*What is being asked:* All lines in the listing below from the one containing "Click the Find magnifier icon" through the last should be written out exactly, and only those.

====== Record excerpts

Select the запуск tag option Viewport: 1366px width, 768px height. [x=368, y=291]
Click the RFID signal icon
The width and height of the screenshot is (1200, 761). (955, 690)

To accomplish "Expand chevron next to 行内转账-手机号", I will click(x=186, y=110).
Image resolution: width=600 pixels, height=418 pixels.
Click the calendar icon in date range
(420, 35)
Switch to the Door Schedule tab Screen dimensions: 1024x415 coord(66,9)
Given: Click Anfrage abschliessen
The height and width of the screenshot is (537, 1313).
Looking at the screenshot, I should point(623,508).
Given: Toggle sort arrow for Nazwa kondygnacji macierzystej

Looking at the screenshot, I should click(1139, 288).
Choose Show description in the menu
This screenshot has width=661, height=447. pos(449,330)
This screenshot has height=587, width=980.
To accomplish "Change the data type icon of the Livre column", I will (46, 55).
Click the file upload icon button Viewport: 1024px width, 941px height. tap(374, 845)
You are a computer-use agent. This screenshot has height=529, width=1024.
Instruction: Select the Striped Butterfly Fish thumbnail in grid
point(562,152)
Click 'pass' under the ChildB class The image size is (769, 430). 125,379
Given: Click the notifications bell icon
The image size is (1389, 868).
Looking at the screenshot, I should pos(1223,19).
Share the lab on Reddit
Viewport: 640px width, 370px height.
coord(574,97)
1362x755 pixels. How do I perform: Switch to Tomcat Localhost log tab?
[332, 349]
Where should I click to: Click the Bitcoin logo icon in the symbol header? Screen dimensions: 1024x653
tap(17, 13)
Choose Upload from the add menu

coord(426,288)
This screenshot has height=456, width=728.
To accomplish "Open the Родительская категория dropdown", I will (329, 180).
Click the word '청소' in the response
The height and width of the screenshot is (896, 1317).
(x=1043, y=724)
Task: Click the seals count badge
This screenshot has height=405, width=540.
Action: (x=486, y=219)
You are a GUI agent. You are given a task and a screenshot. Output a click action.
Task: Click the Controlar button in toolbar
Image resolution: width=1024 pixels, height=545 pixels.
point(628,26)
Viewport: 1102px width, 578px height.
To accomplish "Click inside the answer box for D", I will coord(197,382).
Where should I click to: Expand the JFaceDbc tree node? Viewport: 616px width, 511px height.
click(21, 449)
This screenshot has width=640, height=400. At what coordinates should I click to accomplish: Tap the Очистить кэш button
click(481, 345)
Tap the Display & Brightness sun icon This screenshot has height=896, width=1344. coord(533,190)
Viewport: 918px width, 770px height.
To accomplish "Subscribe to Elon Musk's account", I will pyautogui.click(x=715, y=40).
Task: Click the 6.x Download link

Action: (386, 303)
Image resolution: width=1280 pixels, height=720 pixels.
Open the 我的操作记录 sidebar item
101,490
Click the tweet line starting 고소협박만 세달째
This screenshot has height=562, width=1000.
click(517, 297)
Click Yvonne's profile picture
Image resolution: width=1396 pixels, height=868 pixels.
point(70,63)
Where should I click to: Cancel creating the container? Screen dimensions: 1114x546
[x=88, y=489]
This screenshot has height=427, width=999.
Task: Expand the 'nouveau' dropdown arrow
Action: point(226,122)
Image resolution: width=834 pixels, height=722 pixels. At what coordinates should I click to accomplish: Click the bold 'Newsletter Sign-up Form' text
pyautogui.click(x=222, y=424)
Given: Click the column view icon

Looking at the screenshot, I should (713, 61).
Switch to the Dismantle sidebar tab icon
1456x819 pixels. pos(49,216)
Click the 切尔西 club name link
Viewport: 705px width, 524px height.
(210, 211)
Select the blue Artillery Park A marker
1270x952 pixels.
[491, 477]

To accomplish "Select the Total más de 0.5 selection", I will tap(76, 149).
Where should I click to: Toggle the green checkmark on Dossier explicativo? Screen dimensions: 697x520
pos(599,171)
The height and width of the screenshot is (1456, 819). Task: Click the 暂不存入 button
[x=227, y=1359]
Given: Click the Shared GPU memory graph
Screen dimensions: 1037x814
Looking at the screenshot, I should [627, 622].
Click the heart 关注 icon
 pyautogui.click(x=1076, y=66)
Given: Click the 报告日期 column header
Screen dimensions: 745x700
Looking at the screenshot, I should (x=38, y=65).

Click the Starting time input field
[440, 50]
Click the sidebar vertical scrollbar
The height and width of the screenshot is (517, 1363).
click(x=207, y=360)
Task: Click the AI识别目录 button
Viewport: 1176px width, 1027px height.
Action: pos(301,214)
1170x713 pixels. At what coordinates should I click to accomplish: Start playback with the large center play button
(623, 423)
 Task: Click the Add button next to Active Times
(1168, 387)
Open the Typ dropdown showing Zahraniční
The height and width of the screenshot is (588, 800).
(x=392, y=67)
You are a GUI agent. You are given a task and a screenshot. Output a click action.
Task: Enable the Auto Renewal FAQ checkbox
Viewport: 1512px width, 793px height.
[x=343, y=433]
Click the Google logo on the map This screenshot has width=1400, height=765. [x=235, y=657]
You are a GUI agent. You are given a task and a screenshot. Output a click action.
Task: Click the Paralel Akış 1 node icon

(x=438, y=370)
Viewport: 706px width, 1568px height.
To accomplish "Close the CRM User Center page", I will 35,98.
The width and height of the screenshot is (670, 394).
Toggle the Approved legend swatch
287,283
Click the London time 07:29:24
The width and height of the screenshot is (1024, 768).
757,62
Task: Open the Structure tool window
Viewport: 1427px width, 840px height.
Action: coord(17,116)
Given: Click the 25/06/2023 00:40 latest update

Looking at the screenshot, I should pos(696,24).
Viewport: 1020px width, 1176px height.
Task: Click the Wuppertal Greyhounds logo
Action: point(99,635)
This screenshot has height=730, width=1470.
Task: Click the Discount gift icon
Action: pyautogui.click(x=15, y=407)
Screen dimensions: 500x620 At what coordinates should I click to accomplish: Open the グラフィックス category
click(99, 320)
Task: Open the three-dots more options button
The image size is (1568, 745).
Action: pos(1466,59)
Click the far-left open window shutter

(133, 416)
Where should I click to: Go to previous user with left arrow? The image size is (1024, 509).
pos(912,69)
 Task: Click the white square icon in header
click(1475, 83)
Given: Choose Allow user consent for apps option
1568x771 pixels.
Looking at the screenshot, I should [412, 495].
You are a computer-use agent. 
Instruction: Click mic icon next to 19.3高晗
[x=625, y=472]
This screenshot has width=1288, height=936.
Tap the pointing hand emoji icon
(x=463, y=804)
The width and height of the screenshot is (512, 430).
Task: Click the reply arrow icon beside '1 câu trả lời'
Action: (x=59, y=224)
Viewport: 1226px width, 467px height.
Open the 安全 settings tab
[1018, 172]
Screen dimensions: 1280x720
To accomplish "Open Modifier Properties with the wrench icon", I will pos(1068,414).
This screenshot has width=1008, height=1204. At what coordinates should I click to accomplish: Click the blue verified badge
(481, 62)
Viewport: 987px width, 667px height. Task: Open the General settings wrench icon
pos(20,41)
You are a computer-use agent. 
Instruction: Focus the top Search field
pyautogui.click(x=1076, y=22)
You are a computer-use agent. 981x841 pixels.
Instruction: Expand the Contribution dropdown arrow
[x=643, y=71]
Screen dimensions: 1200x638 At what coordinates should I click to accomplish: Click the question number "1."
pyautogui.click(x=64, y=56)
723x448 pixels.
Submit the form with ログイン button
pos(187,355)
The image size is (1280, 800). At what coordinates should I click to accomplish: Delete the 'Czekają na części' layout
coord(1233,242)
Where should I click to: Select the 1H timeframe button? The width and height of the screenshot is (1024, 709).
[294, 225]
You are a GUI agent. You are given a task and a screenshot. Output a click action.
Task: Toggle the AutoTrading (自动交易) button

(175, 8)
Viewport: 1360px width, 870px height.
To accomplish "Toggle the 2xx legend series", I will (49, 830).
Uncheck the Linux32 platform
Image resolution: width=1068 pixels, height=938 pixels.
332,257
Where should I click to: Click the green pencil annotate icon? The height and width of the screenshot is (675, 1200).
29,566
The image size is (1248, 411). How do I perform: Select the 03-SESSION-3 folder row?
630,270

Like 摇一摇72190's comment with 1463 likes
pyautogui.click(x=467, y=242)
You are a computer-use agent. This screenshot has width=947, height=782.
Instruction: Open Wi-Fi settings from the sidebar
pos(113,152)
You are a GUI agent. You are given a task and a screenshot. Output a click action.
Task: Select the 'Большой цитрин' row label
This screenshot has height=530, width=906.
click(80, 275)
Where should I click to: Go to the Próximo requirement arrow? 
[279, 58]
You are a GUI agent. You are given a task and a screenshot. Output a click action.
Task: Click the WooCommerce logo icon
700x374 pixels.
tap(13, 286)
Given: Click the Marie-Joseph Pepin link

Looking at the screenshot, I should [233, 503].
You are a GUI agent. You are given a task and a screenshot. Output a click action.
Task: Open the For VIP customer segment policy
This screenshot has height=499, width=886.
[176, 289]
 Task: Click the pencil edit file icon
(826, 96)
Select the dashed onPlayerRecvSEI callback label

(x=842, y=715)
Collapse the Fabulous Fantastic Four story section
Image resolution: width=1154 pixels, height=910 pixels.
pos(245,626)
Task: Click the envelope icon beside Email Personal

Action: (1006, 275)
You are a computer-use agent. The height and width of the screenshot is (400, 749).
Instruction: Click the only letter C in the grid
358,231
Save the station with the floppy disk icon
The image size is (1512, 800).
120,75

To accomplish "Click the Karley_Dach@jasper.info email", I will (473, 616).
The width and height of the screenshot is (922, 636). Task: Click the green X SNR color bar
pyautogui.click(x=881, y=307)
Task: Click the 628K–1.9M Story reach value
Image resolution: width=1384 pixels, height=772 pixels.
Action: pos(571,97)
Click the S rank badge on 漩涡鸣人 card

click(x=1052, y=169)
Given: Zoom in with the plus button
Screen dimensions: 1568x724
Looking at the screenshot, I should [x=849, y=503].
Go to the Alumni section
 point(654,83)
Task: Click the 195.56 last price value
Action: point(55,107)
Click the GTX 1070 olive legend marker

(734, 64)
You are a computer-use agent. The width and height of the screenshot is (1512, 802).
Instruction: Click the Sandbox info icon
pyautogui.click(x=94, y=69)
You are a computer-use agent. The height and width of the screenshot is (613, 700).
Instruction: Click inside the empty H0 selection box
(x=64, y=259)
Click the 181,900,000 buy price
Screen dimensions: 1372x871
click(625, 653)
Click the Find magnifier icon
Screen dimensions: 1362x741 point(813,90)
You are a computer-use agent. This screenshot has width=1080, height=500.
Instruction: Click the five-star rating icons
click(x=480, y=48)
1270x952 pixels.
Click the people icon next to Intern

============

*Task answer:*
Click the Find magnifier icon
Screen dimensions: 1362x741 point(813,90)
You are a computer-use agent. This screenshot has width=1080, height=500.
Instruction: Click the five-star rating icons
click(x=480, y=48)
1270x952 pixels.
Click the people icon next to Intern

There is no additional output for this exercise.